● **WHAT YOU ARE ASKED TO DO**
What you return should be the exact lines from the one with "Instruction: Toggle the Following button" to the end of the records below, both included, and no pictures.

● **TASK MATERIAL**

——————————

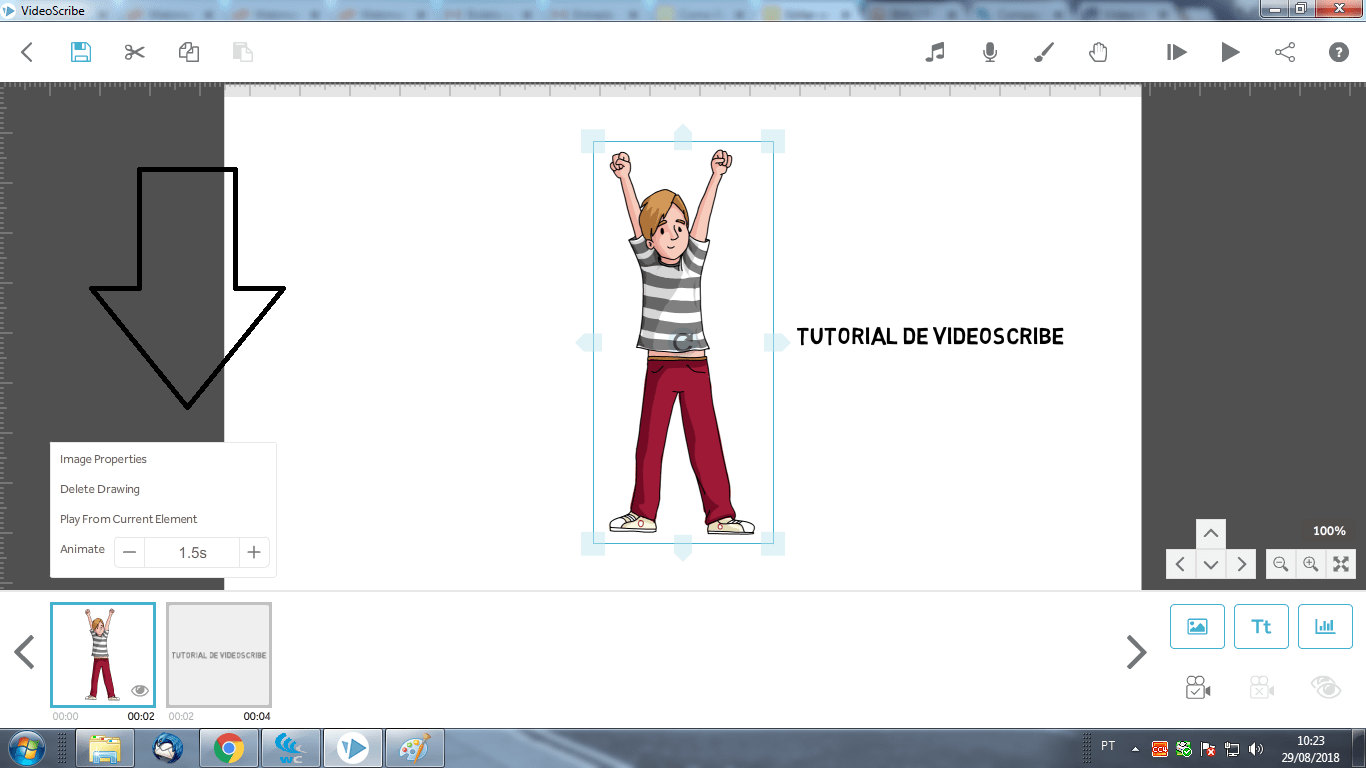This screenshot has width=1366, height=768.
Task: Enable the set camera position option
Action: (x=1197, y=687)
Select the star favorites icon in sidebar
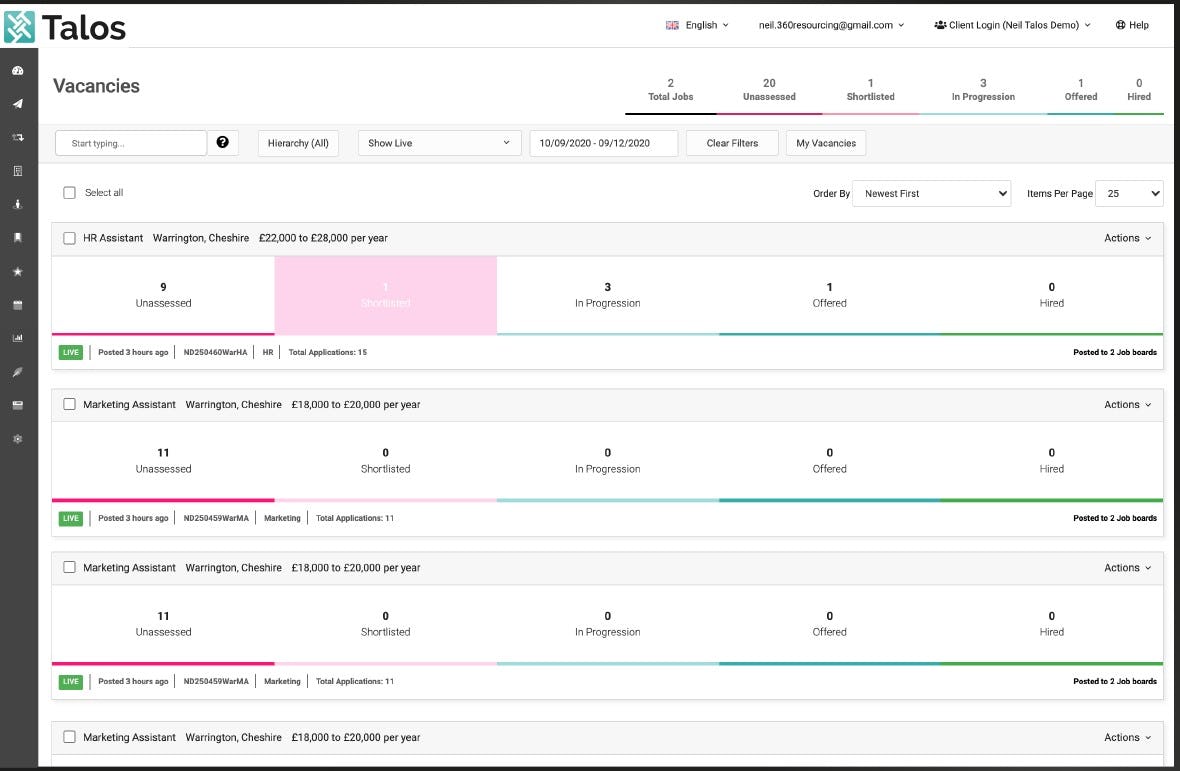The width and height of the screenshot is (1180, 771). tap(17, 271)
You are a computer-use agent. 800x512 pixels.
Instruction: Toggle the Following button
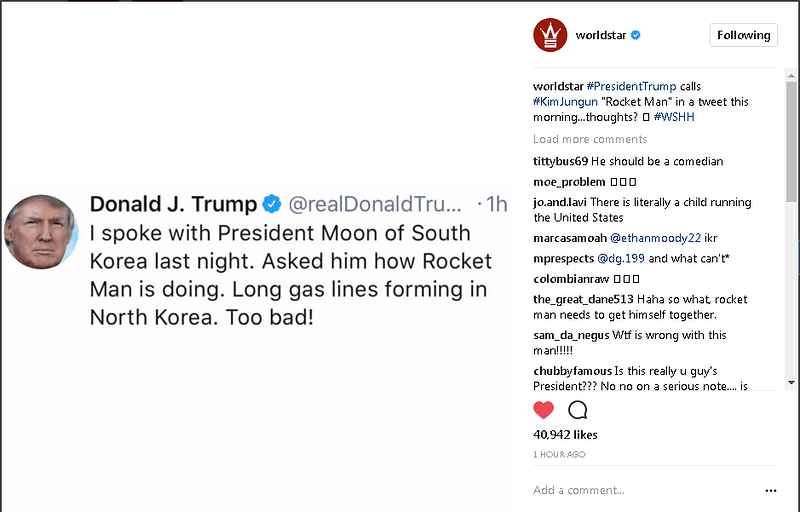point(743,35)
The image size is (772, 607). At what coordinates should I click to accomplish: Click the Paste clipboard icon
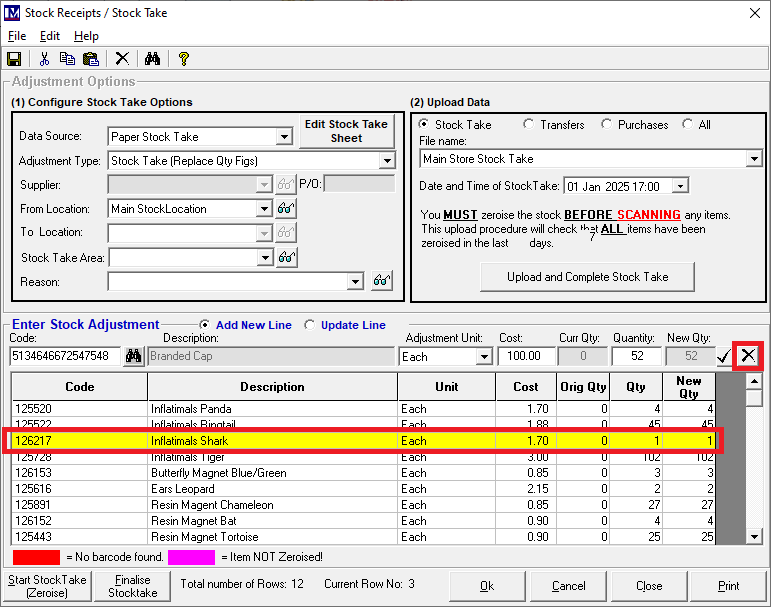coord(91,59)
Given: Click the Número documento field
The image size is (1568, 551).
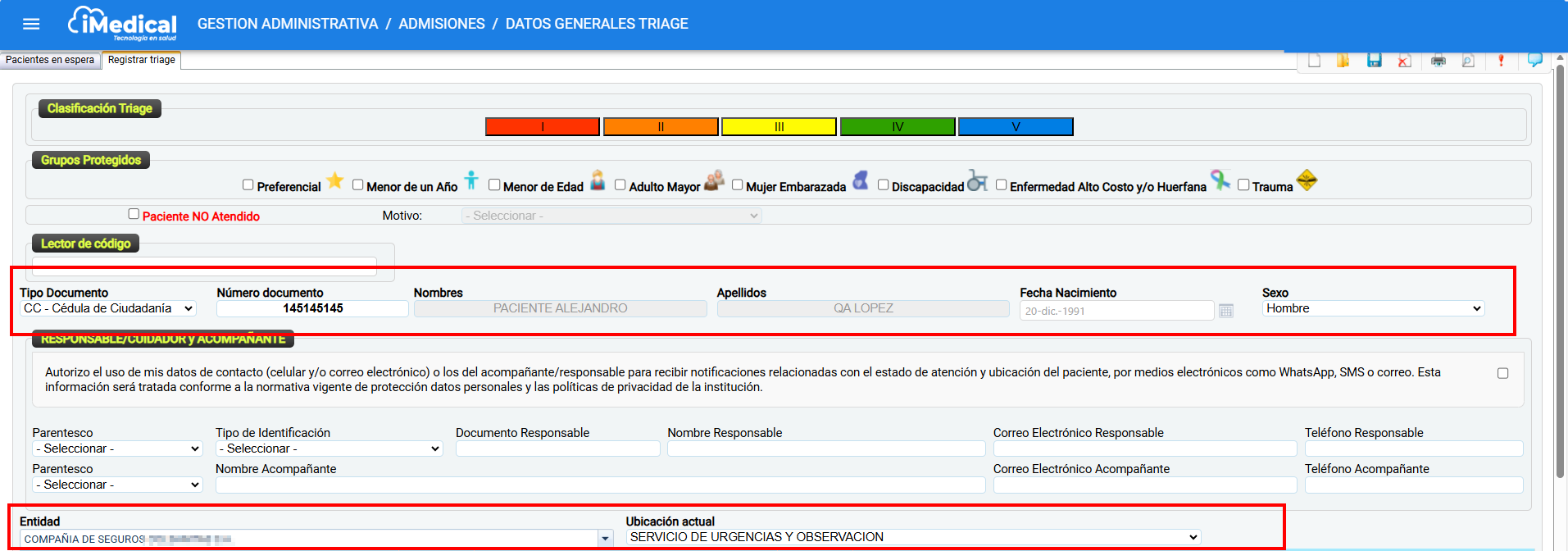Looking at the screenshot, I should [312, 308].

——————————

● **FINAL ANSWER**
Instruction: Toggle the Following button
point(743,35)
The image size is (772, 607). At what coordinates should I click to accomplish: Click the Paste clipboard icon
coord(91,59)
Given: Click the Número documento field
The image size is (1568, 551).
Looking at the screenshot, I should [312, 308].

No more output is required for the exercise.